-- BEGIN DOCUMENT SECTION --
Updated on September 1, 2017
jackclee lm profile image

I am retired and a former epee fencer at CCNY Varsity and USFA. I have achieved the rank of A and have competed in National tournament.


The sport of fencing is an exercise in both mind and body. It is mostly about strategy and technique rather than strength or physique. This lecture is about distance - the proper fencing distance.

- Aug. 2017

Proper Fencing Distance

What is a proper fencing distance?

Answer: It depends…

  • Fencer’s physique, height, reach, speed…
  • Actions offensive or defensive moves

Rule of thumb:

Just shy of a full extension lunge (6 inches…)

Or Crossing the swords about 1/3 of the way to the tip.

Three most important fencing principles:

  1. Point control
  2. Distance
  3. Timing

It is not just one distance but a range of distances…Think of it as a sliding window. From a maximum distance to a minimum distance.

Controlling the Distance is half the battle to winning.

How to control distance?

  • The Bounce.
  • Creep.
  • Sudden jump back.

Setting up Your opponent – One way is to give your opponent the illusion that he or she is close enough to attack…

  • Leaning in
  • Feint attack
  • Second intention (advanced move)

Another important point:

Know your opponent. Each opponent has his or her own strengths and weakness… (keep a log or mental record)

Adapt your fencing style accordingly if possible and adjust your fencing distance.

When fencing a new opponent:

  • Take your time in the beginning.
  • Test reactions of a beat of the blade i.e.
  • Do something unconventional.

Psyching out your opponent: Fencing is a mental sport. Besides the physical and technical skills, just as important is the mental preparation and concentration. Think Chess.
-- END DOCUMENT SECTION --
-- BEGIN LISTED ENTRIES --
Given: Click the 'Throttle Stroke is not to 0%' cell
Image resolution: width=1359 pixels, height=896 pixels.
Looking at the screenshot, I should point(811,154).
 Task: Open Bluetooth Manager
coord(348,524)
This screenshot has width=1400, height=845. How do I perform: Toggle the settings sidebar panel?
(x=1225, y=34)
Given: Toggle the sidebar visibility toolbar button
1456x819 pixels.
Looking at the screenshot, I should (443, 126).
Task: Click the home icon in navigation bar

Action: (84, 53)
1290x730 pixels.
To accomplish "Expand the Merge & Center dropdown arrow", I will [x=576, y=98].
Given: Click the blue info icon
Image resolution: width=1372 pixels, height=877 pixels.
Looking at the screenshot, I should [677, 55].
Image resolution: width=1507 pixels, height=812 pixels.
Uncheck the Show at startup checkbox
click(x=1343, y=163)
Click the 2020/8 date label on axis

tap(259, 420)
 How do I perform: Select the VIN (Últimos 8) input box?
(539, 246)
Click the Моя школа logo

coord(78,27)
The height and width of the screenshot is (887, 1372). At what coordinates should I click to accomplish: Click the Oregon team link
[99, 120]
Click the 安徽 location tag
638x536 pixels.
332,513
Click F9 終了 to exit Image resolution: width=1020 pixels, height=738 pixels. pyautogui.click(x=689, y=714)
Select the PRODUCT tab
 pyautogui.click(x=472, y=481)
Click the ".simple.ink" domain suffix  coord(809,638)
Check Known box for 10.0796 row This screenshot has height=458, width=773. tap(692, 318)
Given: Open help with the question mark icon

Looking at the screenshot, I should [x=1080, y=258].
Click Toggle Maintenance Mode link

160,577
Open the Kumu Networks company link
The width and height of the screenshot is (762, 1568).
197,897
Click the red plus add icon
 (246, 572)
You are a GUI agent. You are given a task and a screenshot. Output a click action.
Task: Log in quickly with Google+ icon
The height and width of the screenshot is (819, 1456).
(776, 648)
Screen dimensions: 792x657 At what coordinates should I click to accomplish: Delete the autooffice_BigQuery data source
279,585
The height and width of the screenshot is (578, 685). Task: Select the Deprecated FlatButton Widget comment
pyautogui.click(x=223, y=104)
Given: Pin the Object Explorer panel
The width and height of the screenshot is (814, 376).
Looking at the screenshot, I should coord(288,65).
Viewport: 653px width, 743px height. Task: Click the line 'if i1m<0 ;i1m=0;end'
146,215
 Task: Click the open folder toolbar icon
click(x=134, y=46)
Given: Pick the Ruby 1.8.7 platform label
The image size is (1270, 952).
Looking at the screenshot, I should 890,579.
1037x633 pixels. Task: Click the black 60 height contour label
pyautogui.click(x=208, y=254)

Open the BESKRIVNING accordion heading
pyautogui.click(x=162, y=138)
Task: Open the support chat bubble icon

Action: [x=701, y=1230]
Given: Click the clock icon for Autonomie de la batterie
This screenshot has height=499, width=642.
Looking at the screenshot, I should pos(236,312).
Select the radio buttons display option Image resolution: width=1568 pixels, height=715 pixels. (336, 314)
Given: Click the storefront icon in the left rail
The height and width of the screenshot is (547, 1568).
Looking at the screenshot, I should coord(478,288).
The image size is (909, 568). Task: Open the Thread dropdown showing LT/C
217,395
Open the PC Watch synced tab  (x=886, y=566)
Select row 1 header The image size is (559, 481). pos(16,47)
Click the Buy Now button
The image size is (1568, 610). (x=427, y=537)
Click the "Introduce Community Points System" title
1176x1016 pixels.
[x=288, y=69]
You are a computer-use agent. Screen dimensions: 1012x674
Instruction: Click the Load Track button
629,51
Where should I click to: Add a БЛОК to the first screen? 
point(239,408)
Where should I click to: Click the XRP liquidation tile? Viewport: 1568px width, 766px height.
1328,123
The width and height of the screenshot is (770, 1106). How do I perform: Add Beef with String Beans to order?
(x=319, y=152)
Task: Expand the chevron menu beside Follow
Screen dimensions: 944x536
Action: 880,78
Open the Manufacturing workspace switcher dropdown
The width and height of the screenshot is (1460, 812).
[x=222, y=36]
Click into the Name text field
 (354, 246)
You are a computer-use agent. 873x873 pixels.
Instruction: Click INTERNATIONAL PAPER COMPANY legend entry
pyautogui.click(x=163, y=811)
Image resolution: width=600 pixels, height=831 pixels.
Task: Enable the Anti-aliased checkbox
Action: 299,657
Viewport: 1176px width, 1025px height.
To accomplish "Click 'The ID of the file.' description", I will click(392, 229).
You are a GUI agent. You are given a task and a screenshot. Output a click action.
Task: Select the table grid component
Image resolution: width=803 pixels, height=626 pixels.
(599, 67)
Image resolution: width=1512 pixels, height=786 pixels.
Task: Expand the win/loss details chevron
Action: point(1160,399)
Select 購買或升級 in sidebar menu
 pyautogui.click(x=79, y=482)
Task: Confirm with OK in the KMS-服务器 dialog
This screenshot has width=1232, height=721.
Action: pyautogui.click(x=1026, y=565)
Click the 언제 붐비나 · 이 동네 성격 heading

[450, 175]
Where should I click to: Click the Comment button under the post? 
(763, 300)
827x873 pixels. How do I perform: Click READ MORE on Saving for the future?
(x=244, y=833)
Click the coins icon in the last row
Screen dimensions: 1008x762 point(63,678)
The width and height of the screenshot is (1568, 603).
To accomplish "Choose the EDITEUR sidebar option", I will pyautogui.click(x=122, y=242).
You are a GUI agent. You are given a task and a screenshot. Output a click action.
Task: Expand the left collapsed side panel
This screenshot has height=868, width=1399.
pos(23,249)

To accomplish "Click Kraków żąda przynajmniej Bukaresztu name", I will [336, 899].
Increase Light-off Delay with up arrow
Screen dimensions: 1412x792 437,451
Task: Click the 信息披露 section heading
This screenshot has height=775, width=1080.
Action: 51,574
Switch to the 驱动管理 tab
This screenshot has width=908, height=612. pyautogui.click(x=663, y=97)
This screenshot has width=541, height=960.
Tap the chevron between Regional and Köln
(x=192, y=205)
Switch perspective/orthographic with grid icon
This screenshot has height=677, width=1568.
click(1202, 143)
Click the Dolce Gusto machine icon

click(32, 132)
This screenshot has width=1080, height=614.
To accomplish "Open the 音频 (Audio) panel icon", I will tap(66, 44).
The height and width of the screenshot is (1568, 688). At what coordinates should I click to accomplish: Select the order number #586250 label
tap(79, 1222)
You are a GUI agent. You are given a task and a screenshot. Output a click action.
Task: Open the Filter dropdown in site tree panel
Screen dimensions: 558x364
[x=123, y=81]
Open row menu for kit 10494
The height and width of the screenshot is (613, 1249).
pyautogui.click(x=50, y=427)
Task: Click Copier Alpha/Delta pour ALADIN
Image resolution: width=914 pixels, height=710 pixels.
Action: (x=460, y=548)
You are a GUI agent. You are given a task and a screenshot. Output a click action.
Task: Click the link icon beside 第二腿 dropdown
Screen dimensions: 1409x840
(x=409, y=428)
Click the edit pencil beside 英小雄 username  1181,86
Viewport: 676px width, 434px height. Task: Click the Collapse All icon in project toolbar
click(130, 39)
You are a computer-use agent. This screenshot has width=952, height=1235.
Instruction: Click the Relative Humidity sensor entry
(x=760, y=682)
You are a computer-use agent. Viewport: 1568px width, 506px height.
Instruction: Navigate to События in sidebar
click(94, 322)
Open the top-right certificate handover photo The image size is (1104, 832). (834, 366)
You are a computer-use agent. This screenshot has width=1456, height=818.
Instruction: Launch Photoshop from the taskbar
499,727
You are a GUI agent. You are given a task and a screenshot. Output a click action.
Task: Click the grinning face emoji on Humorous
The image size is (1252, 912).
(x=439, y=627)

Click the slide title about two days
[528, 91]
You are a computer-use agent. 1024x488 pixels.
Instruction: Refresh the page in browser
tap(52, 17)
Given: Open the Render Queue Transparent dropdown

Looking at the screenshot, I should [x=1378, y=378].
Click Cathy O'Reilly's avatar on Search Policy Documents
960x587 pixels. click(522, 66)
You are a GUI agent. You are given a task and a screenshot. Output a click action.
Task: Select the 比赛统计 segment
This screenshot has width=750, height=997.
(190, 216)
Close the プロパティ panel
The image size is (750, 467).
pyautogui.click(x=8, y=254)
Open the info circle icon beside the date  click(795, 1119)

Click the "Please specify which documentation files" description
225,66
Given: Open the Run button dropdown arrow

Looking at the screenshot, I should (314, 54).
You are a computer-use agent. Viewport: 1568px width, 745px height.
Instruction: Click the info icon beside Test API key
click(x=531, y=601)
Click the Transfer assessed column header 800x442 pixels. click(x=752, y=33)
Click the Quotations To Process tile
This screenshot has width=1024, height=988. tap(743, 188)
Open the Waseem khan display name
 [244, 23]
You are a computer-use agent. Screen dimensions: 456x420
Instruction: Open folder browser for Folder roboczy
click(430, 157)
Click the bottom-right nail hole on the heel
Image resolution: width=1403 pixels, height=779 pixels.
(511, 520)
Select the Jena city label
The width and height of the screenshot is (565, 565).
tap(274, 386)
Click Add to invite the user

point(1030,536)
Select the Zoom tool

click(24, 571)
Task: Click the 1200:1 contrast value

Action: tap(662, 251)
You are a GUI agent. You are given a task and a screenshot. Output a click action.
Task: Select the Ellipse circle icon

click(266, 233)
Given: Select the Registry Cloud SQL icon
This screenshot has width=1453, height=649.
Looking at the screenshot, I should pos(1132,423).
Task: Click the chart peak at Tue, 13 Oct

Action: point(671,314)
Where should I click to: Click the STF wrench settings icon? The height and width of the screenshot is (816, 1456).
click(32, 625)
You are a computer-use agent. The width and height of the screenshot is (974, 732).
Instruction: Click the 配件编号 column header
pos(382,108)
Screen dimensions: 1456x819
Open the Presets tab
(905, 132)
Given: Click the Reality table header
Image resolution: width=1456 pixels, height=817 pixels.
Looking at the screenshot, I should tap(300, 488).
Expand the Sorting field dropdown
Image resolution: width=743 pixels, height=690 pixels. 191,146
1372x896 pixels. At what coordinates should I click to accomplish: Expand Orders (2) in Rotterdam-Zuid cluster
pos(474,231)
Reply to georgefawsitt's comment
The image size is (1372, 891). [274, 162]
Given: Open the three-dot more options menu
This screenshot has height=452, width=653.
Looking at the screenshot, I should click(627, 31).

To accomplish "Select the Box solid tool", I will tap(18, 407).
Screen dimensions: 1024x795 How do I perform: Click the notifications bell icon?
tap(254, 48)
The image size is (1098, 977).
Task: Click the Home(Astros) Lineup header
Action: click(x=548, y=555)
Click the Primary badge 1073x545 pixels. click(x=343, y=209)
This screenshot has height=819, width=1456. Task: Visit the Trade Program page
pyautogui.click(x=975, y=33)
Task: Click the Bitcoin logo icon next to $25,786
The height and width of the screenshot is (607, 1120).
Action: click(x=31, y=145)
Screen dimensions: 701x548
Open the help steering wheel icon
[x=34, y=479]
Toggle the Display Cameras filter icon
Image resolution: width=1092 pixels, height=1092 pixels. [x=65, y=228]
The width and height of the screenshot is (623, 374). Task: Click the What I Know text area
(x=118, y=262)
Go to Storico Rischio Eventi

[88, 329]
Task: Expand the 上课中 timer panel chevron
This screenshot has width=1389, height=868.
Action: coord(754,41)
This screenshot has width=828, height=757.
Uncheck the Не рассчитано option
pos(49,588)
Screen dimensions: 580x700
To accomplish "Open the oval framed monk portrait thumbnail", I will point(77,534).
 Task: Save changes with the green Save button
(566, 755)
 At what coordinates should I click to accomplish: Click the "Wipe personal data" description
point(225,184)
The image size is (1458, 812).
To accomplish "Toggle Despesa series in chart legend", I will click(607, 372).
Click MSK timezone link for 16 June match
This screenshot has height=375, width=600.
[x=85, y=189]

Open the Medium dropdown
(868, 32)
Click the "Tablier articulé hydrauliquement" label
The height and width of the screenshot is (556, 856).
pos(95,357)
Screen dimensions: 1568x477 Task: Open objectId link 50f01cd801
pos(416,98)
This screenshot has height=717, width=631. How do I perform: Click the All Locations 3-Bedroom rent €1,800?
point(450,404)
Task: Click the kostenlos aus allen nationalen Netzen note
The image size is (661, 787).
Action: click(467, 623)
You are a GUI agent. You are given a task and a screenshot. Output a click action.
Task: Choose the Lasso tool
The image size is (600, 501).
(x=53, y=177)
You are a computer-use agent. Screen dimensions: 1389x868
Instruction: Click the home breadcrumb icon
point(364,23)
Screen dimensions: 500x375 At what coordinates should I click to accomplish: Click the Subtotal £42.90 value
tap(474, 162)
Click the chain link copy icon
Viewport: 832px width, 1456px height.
-- END LISTED ENTRIES --
- [REQUIRED TASK 1]:
Answer from the fencing lecture:
(a) What rank did the writer achieve?
(b) What three fencing principles does the lecture call the most important?
(c) Which game does the lecture tell the reader to think of?
- [REQUIRED TASK 2]:
Print the fencing lecture from "Know your opponent." up to and including "the blade i.e.".
- [REQUIRED TASK 3]:
Write what comes next in the fencing lecture, picking up after its last sentence.
The material is separate from the fencing lecture.

- [EXERCISE RESULT 1]:
(a) The rank of A.
(b) Point control, distance and timing.
(c) Chess.

- [EXERCISE RESULT 2]:
Know your opponent. Each opponent has his or her own strengths and weakness… (keep a log or mental record)

Adapt your fencing style accordingly if possible and adjust your fencing distance.

When fencing a new opponent:

  • Take your time in the beginning.
  • Test reactions of a beat of the blade i.e.

- [EXERCISE RESULT 3]:
Advantage of Surprise: (attack out of distance)

Doing something out of the ordinary is one sure way to get attention and increase your advantage both mentally and physically.


A toe touch (in epee)

A wrist shot (epee and sabre)

A point to the mask (epee and sabre)

The proper distance is changing all the time: (sliding window)

If you are in attack mode, you want to be as close as possible.

If you are in defensive mode, you want to be as far back as you can to give yourself time to counter or parry and riposte.

A special case: (for foil and epee) Close distance fencing

There are times in foil/epee fencing, especially for a short fencer against a tall fencer. A good tactic is to close the distance such that the opponent cannot easily hit you because you are too close. You can take a shortcoming and turn it into an advantage.

A simple setting-up your opponent scenario:

  • Engage the blade
  • Beat the opponents blade and wait for reaction…
  • Beat it again
  • Beat it another time
  • Finally, beat and disengage and lunge attack.

What is happening is like conditioning. You have conditioned your opponent into thinking you are just repeating the same move but suddenly, you changed the game on him.

Plan Ahead 2 moves: (like playing Chess)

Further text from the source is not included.